Quand de jeunes Ramillois font revivre le wallon… sur des bancs
Dans le cadre de l'opération Été solidaire, des jeunes de la commune ont rénové quatre bancs et y ont inscrit des phrases en wallon, accompagnées de leur traduction en français.
Une manière originale de faire vivre le patrimoine linguistique local tout en favorisant les échanges entre générations. Et tout cela, avec des jeunes qui ont entre 15 et 21 ans et qui ne sont pas forcément familiers avec le wallon.
Le projet a été mené avec l'accompagnement de l'AMO Jeun'Est et des équipes communales.
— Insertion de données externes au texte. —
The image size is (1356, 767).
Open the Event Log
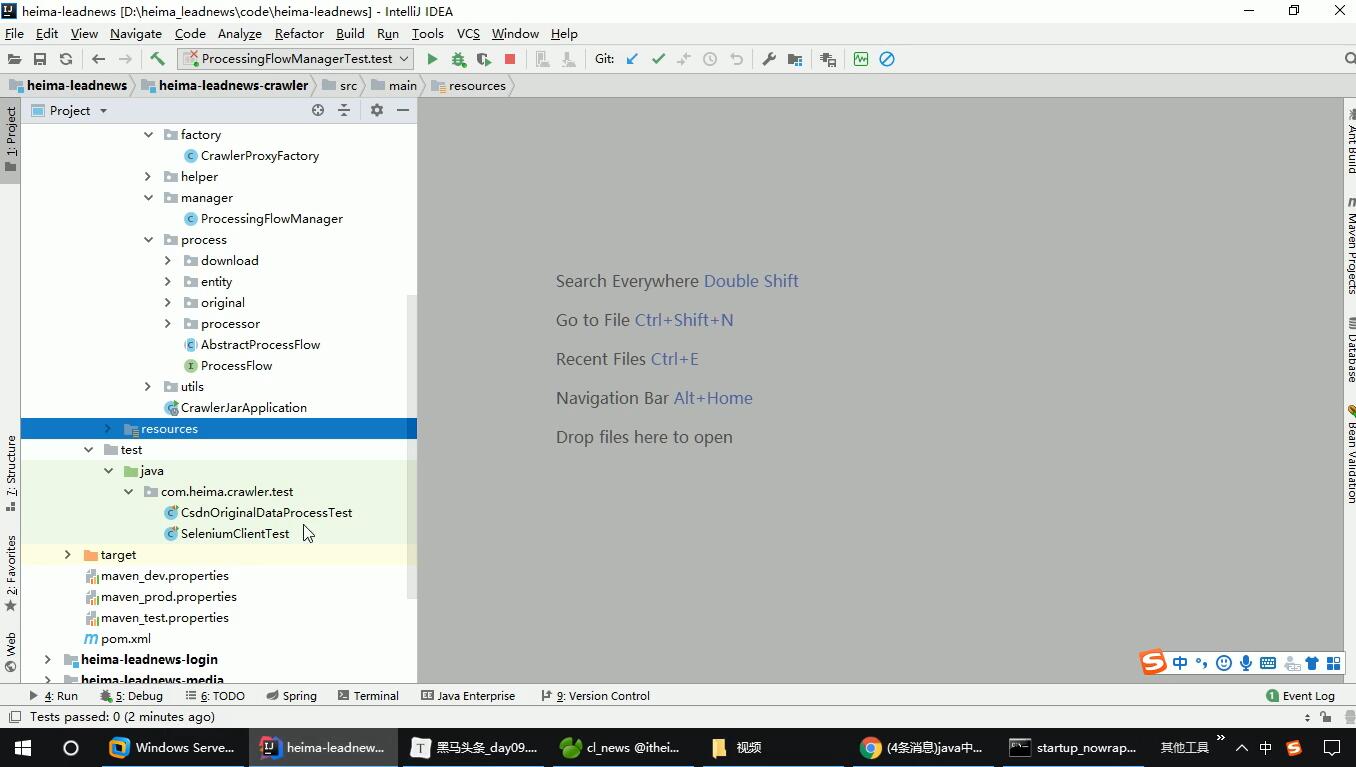pos(1300,696)
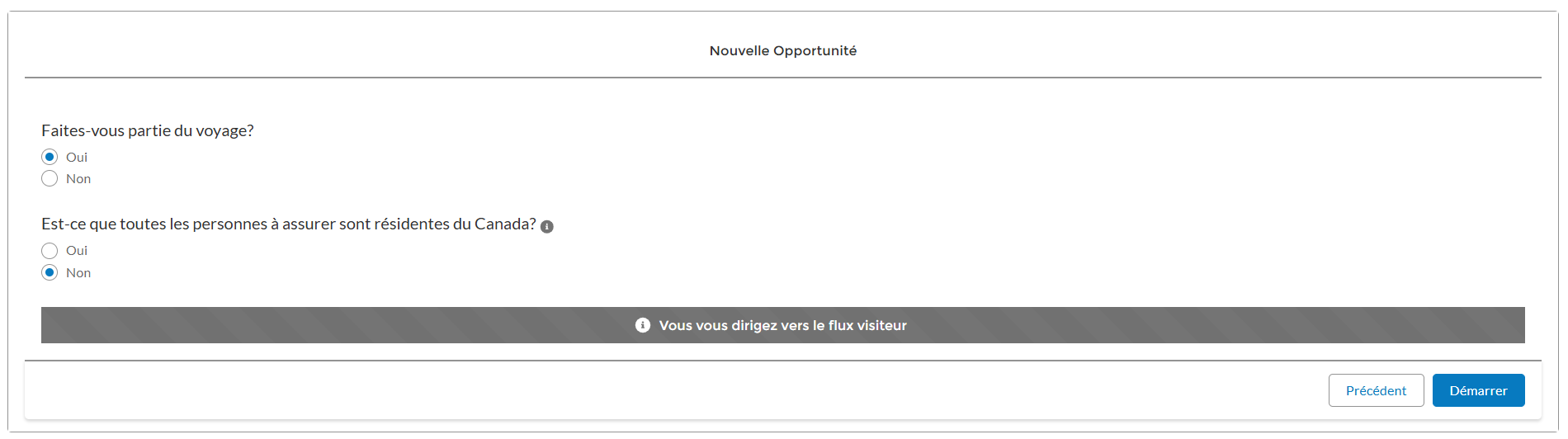Go back with the Précédent button
1568x439 pixels.
coord(1376,390)
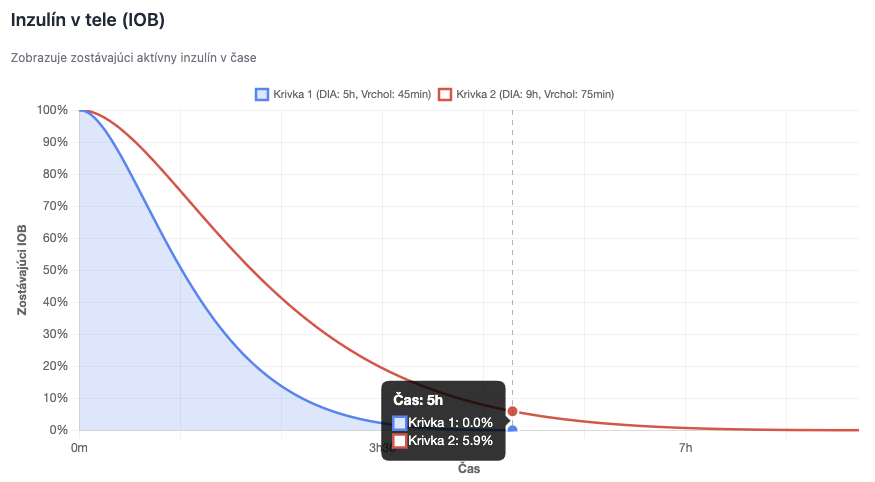Click the blue data point at 5h
875x482 pixels.
512,430
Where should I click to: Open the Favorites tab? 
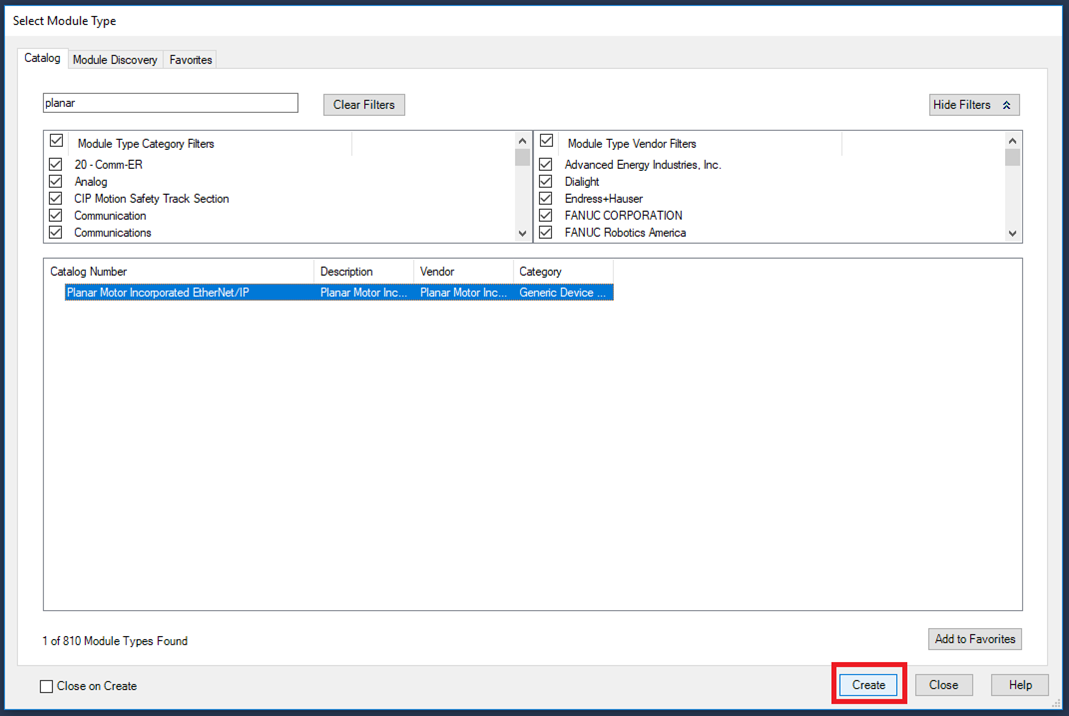click(190, 60)
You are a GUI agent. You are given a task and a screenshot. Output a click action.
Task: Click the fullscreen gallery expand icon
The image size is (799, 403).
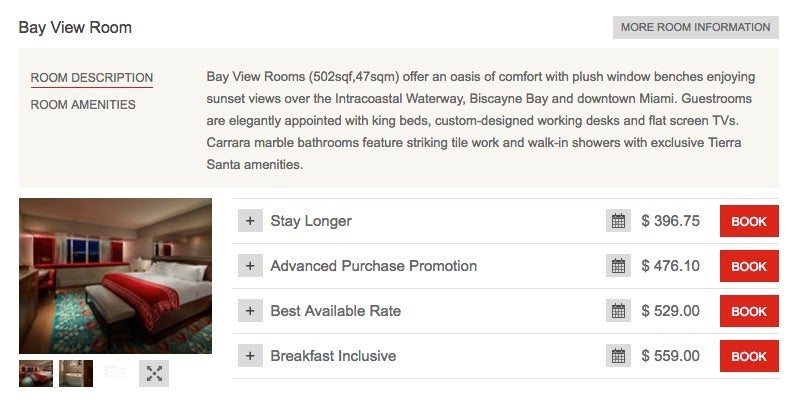(154, 373)
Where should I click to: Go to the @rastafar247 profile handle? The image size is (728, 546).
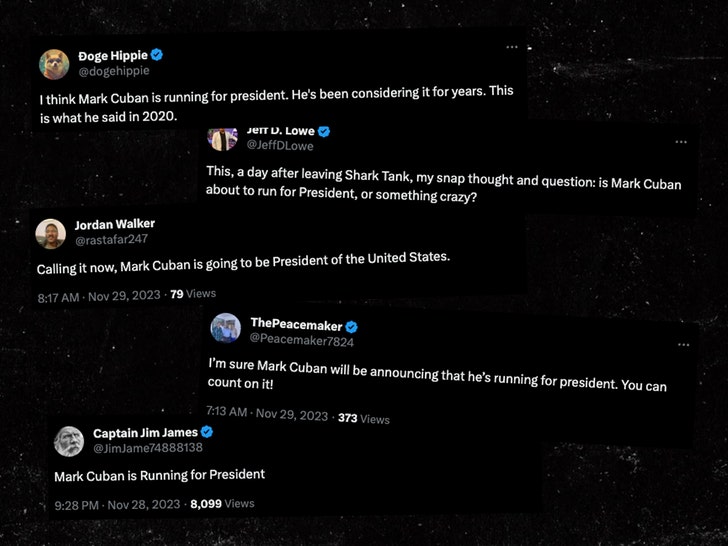(x=111, y=241)
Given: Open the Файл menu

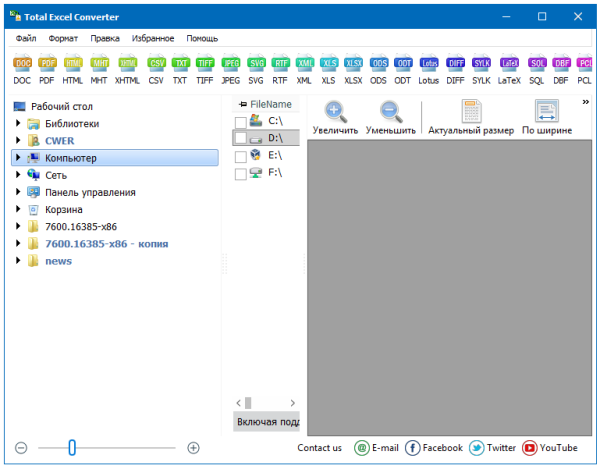Looking at the screenshot, I should [x=26, y=38].
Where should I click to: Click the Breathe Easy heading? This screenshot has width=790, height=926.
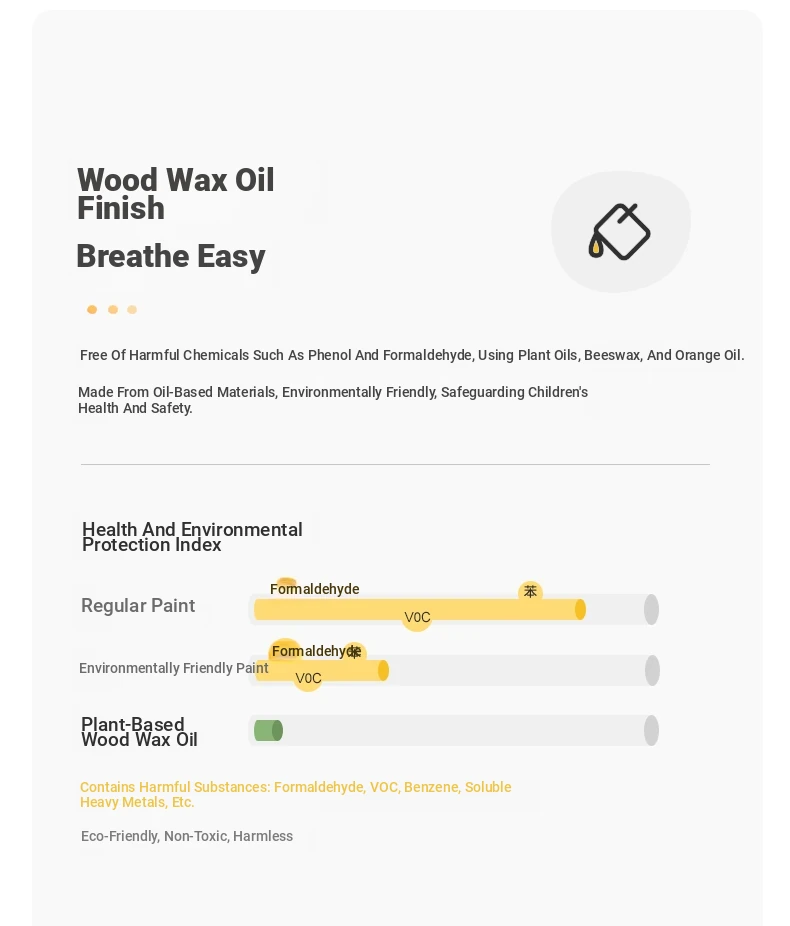pyautogui.click(x=171, y=256)
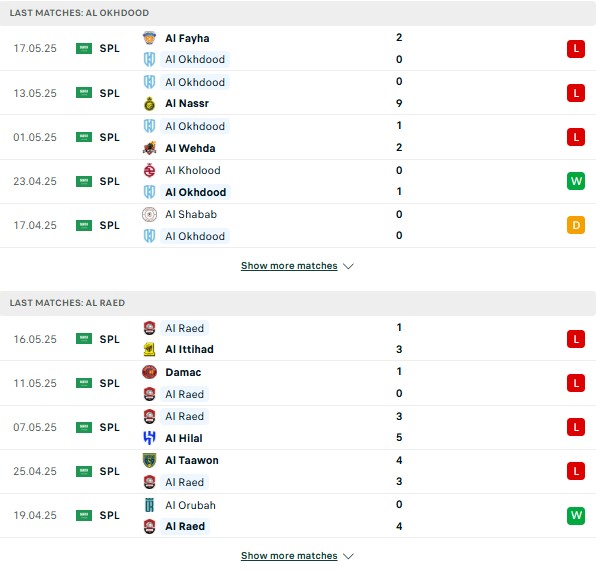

Les jeunes ont commencé par réfléchir à plusieurs thématiques susceptibles de concerner tout le monde. Environnement, inclusion, mobilité ou encore accès à l'emploi: autant de sujets qui ont servi de point de départ pour imaginer des phrases porteuses de sens. "Ensuite, nous avons cherché des phrases qui pourraient sensibiliser tout le monde et nous avons réfléchi ensemble pour savoir lesquelles étaient les meilleures", raconte Camille, l'une des participantes.

Du français au wallon
Une fois les formulations choisies en français, place à la traduction en wallon. Celle-ci a été rendue possible grâce à la participation de membres des tables de conversation en wallon de Ramillies et de Gembloux: Joseph, Marius, Jacques et Alain ont ainsi apporté leur connaissance de la langue régionale.
De quoi réjouir Marianne Saenen, qui encadrait les jeunes: "C'est une action mise en place dans le cadre de la convention "Ma Commune dit Oyë", un label de la Fédération Wallonie-Bruxelles en faveur des langues régionales. Ce genre de projet avait déjà été réalisé dans une autre commune. L'idée de le faire avec des jeunes dans le cadre d'Été solidaire vient du collège communal, et ça ajoute un aspect intéressant. En espérant continuer l'an prochain."
Une rencontre entre générations
Le projet prend ainsi une dimension intergénérationnelle. Des jeunes qui connaissent parfois peu le wallon se retrouvent en contact avec des personnes qui le pratiquent et le transmettent. Une rencontre qui permet de faire découvrir une langue, mais aussi les expressions et la culture qui l'accompagnent.
Après la réflexion et les traductions, les jeunes ont dû passer à la réalisation. "Nous avons réfléchi avec les personnes de l'AMO pour savoir comment nous allions faire pour écrire proprement sur les bancs", poursuit Camille. Le travail s'est organisé collectivement, et les participants ont pu découvrir différentes techniques nécessaires à la rénovation de ces bancs: ponçage, préparation du bois, écriture et finition au vernis extérieur.
Au-delà de la rénovation de quatre bancs, le projet montre surtout qu'un patrimoine linguistique peut trouver une nouvelle manière de s'adresser aux jeunes générations.
"Personnellement, j'ai bien aimé ce travail, témoigne Camille. J'ai trouvé qu'il faisait participer tout le monde tout en nous laissant discuter entre nous. Un très chouette projet qui nous a pris beaucoup de temps, mais qui en valait le coup."